A three dimensional wave, which is what electrons in an atom would be, has nodes that are surfaces. Such surfaces can be planes, cones, or spheres. By analogy, we might want to say that a three dimensional wave would vibrate into four dimensions, but this aspect of the matter does not seem have been much discussed or explored. In electron waves, each non-spherical node represents a quantum of angular momentum.

Thus, a half wavelength, with no non-spherical nodes, is 0 angular momentum; a full wavelength, with one non-spherical node, is angular momentum; a wavelength and a half, with two non-spherical nodes, is 2 angular momentum; etc. "

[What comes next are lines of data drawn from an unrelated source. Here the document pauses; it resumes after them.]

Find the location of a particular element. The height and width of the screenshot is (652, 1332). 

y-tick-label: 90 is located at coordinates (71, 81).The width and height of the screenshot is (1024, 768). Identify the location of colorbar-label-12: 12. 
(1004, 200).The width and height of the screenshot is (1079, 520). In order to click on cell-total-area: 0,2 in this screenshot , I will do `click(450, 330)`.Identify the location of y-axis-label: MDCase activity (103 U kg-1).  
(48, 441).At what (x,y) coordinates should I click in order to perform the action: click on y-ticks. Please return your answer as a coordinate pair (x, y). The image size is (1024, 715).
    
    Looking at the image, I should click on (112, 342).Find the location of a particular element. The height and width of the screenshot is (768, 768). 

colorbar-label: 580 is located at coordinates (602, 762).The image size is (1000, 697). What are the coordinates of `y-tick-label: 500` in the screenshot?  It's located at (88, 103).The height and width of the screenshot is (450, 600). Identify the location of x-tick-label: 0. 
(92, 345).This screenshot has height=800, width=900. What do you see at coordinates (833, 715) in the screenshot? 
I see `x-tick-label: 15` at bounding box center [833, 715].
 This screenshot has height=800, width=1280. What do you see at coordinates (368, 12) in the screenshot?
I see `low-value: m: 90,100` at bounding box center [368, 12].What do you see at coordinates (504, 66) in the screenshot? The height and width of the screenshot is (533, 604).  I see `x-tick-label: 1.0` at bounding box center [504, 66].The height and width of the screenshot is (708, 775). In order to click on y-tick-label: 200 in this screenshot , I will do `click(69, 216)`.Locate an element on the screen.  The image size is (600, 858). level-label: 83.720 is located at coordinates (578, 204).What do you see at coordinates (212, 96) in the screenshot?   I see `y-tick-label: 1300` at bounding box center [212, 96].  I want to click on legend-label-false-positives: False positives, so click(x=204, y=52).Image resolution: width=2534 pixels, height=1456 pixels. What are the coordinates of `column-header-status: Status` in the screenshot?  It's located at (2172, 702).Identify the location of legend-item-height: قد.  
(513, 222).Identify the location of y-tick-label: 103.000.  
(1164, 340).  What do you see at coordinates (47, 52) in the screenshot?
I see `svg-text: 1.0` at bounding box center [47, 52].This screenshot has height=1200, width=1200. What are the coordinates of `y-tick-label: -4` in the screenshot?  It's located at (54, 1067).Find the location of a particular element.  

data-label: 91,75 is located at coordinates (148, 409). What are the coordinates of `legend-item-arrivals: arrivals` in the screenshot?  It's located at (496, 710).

But it still doesn't answer the question about an atoms dissipation of energy if left alone?

From the Quantacized Atom

Now take a look here

conservation_of_energy What we read here is firstly 'energy can neither be created (produced) nor destroyed by itself. It can only be transformed.' All of this I presume to build on the idea of a closed system naturally but under that assumption it makes good sense to me. then we come to 'In quantum mechanics energy is expressed using the Hamiltonian operator. On any time scales, the uncertainty in the energy ... is similar in form to the Heisenberg uncertainty principle (but not really mathematically equivalent thereto, since H and t are not dynamically conjugate variables, neither in classical nor in quantum mechanics).

So, how am I supposed to understand this. Is this a suggestion that an atom is on that indeterminate 'scale' that it gets its 'energy' from HUP (Heisenberg Uncertainty Principle)? And as HUP is outside Planck scale it is free to violate times arrow, which means that all bets on an atoms energy is open to interpretation? And if so, what regulates that 'energy' to a 'consistent system' differing for different atoms under our arrow of time.

Don't know if I made this clear enough, but I hope you can follow it?

You have to remember that when I'm looking at it, I differ between the 'arrow of time' and 'time' in itself. 'Time' is what exist, like a pool of undifferentiated water, where the stream we see will be our 'arrow of time' defining us macroscopically.